These results clearly indicate that the Golgi complex localizes mainly behind the nucleus in Bsc1 cells that migrate on thin linear patterns. The larger the migrating path, the more often the Golgi is located ahead of the nucleus. This clearly shows that the position of the Golgi complex directly depends on the geometrical constraints imposed to the migrating cells.
The rearward position of the Golgi complex is maintained during directional changes
Using video microscopy, we then investigated the Golgi complex positioning when cells switch their migration direction. We followed 39 cells that had been transfected with a nuclear marker and a Golgi marker. Of those cells, 35 showed a rear location of the the Golgi complex, two a middle position and two a front position of the Golgi complex (Fig. 4A). Migrating cells follow a persistent random walk movement defined by both cell speed and directional persistence time. Persistence characterizes the average time between significant changes in the direction of migration (Dunn, 1983; Gail and Boone, 1970; Othmer et al., 1988). However, in our cases, as cells followed the fibronectin line, the persistence time is very long because the cells change direction only when encountering another cell that moves in the opposite direction, or when reaching the end of the line (Fig. 4C-E, supplementary material Movie 3). This occurs in 15 out of 39 cells. Regardless of whether the Golgi complex was initially positioned behind (n=11), in the perinuclear region (n=3) or in front of the cell (n=1), the Golgi relocates at the rear after directional change (Fig. 4B). Therefore, we conclude that the rear location of the Golgi complex is maintained by an active mechanism and not by a random distribution on either side of the nucleus during spreading.
The position of the Golgi complex is linked to the position of the MTOC
Many studies have pointed out a major role for the MTOC in Golgi positioning (Thyberg and Moskalewski, 1999). We therefore investigated whether centrosome always colocalizes with the Golgi complex when the latter is behind the nucleus. Using immunofluorescence, we show that the centrosome always co-localizes with the Golgi complex on linear patterned cells (Fig. 5A-E). We also transfected cells with a Centrin-GFP plasmid to follow the position of the MTOC and the Golgi complex during migration and turns. As shown in Fig. 5F, the MTOC (thin arrows) is located at the rear during migration (large arrows indicate the direction) and relocates at the same time as the Golgi complex at the back of the cell when it turns (supplementary material Movie 4). This shows that both the Golgi complex and the MTOC colocalize at the rear of cells that migrate on linear patterns, and relocate to the new rear of the cells when the direction of migration is changed.

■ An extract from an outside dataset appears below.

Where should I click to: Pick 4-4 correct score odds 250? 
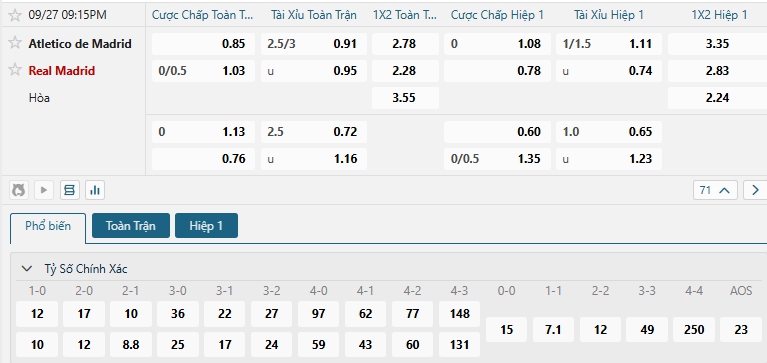click(x=694, y=330)
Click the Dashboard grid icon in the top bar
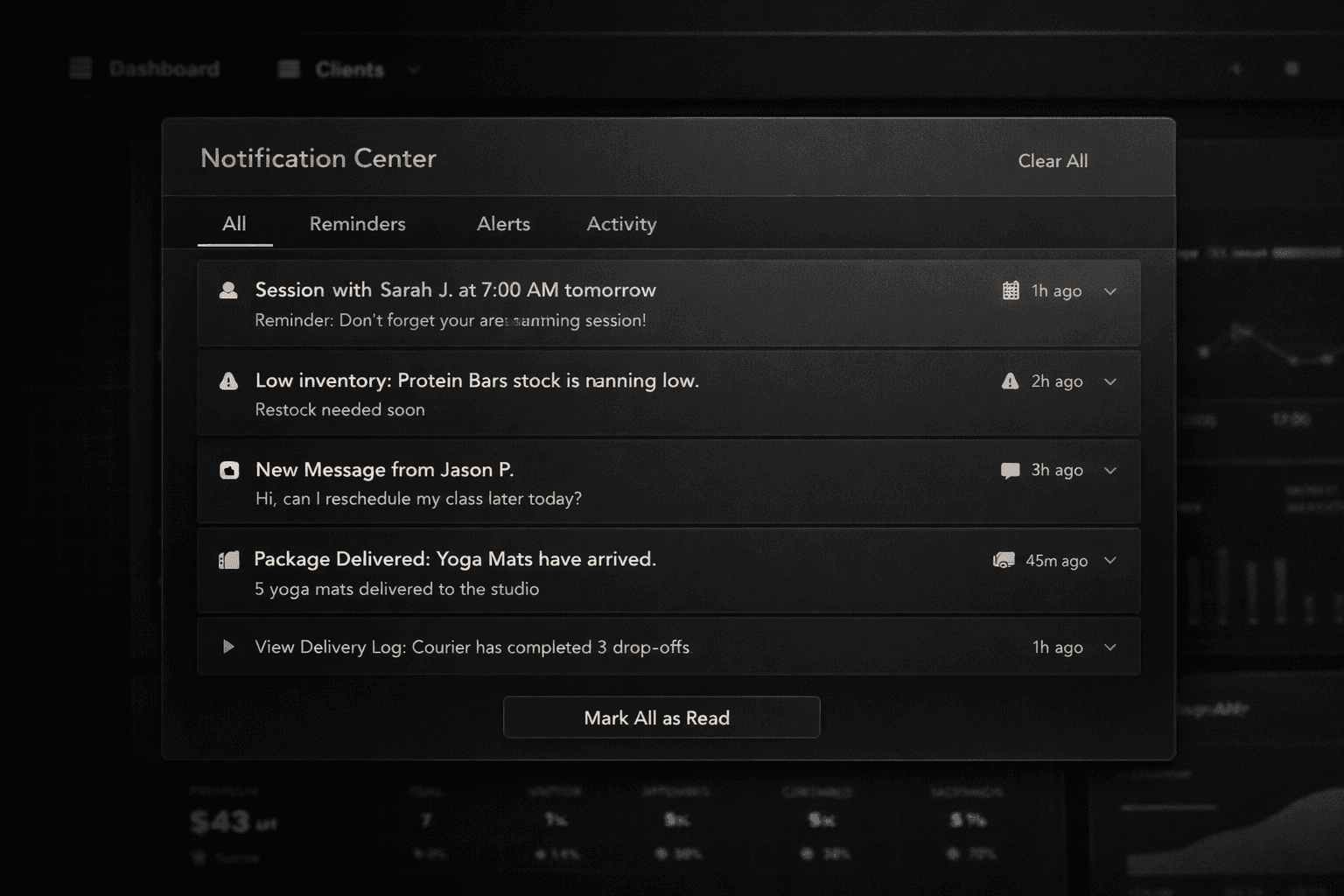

The Golgi complex is at the rear of migrating cells in the zebrafish lateral line
Since our system can only account partially for in vivo 3D geometrical constraints, we then wanted to know whether the Golgi complex can also localize at the rear in 3D cells that migrate in vivo. We therefore took advantage of a well-established model system, the zebrafish lateral line primordium (llp) (Ghysen and Dambly-Chaudière, 2007). The zebrafish llp is a tissue comprised of about 100 cells that migrate in an orchestrated manner from the head of the embryo to the tip of its tail in about 24 hours. The migration takes place along a thin strip of the chemokine Sdf1a and depends on the presence of the two chemokine receptors Cxcr4 and Cxcr7 in the front and the back of the primordium, respectively (Fig. 6A,B). The strip of Sdf1a, in addition to provide directional information, is likely to geometrically constrain the tissue. We evaluated this constraint by measuring the width of the primordium and the number of cells at the tip of the tissue. The primordium has an average of 2±0.5 cells in front and a width of 15±3.9 μm. This system presents therefore similarities with cells that migrate on micropatterns.
We injected mRNA that encodes one of the two Golgi markers p115 and GM130 fused to the GFP together with a lynTdtomato RNA to label the cell membranes. The position of the Golgi complex in the primordium was consistent with that of both markers (Fig. 6D-F). Interestingly, in the dynamically migrating leading region, the Golgi complex was localized in the most apical and posterior part of the cells relative to the direction of migration, abutting the posterior part of the cell membrane (Fig. 6E,F). In addition, the centrosomes were also always localized apically and behind the nucleus in the front cells (Fig. 6G). Electron microscopy analyses confirmed that Golgi and centrosomes are close together – apical to the nucleus – throughout the primordium (Fig. 6H,K-N). In particular in the front cell, the Golgi complex was observed to abut the posterior part of the plasma membrane (Fig. 6I,J,O). Altogether, this indicates that, similar as for cells migrating on linear micropatterns under geometrical constraints, the Golgi complex and the centrosome localize behind the nucleus in cells that migrate in a constraint environment in vivo.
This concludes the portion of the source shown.